▶ [EXCERPTED TEXT]
▬▬▬▬▬▬

200 Years of Bull and Bear Markets

200 Years of Bull and Bear Markets

 

Dr. Bryan Taylor, Chief Economist, Global Financial Data

 

 

 

               Global Financial Data (GFD) has extended its coverage of Bull and Bear Markets to begin in 1800 rather than 1900. GFD has the most extensive coverage of stock markets available anywhere in the world. 

 

Global Financial Data tracks bull and bear markets in over 100 stock markets.  GFD has over 400 years of data to analyze when bull and bear markets began and ended and the number of market tops and bottoms that have occurred each year worldwide. GFD defines a bear market as a 20% decline in the primary market index for each country and a bull market as a 50% increase in the primary market index.  A market bottom occurs when the index declines by 20% or more after a 50% increase, and a market top occurs when the market rises by 50% or hits a new high after a 20% decline.  

 

With our coverage, GFD has calculated the timing of bull and bear markets for each country since that country started trading.  GFD has created indices for stock markets for each country, and has used data from London and other European exchanges to extend data series for markets back into the 1800s. Market indices for India, Brazil, Mexico, Australia, South Africa and other countries begin in the 1820s and 1830s, long before exchanges opened up in those countries because stocks from those countries traded in London, Paris or Amsterdam.

▬▬▬▬▬▬

Continue the article on 200 years of bull and bear markets, starting right after its last sentence.

▶ [STORED DATA]
▬▬▬▬▬▬

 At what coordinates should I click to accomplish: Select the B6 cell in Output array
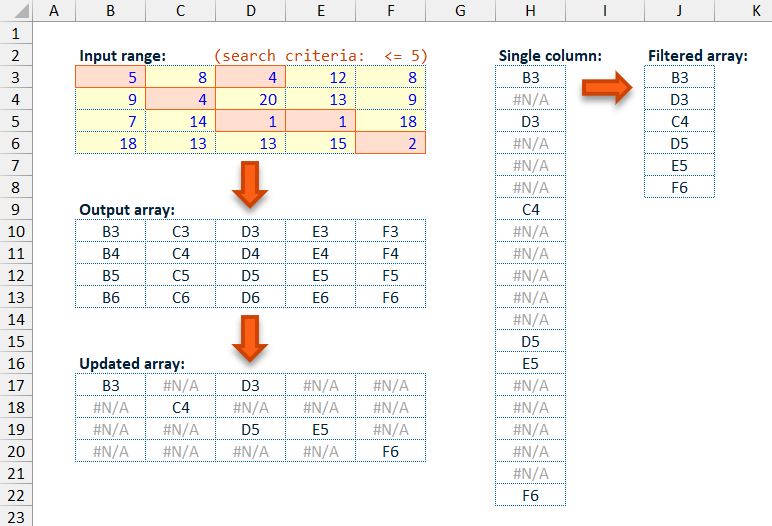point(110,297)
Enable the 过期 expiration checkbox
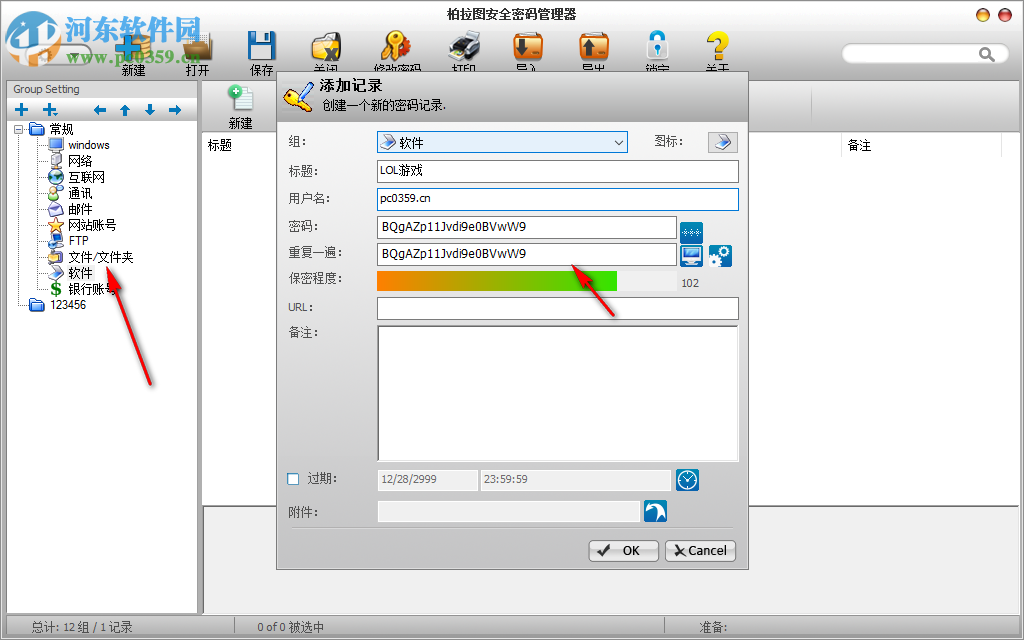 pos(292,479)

▬▬▬▬▬▬

▶ [REPLY]
 

Most of the data that are used to calculate market tops and bottoms are monthly or daily in frequency.  The problem with pure annual data is that a bear market could occur within a single year and bounce back so that annual, end-of-year data would not capture the occurrence of the bear market.  This occurred in 2020 when the COVID pandemic caused markets to collapse in February and March of 2020, but markets recovered by the end of the year.

 

Additions to the Database

 

               GFD has both added a new index detailing the number of markets that GFD covers each year and has extended the coverage of three of the indices covering market tops and bottoms.

 

               The new index provides information on the number of markets that GFD provides calculations on bull and bear markets in each year. Figure 1 shows the number of markets that GFD covers from 1602 until 2022. Starting at one market (Amsterdam) in 1602, by 1800, there were five markets for which data were available; however, the number of markets grew during the 1800s, rising to a dozen by 1825, 20 by 1856 and 33 by 1900.  The number of countries peaked at 43 in 1929, but declined after World War II when stock markets were closed by Communist governments.  The count fell to 37 in 1946, but grew steadily thereafter. Most of the growth occurred in the 1980s and 1990s when globalization and the fall of communism led to the opening of exchanges throughout the world.  There were 52 countries with stock indices in 1980, but 97 by 2000, not far short of the current 106.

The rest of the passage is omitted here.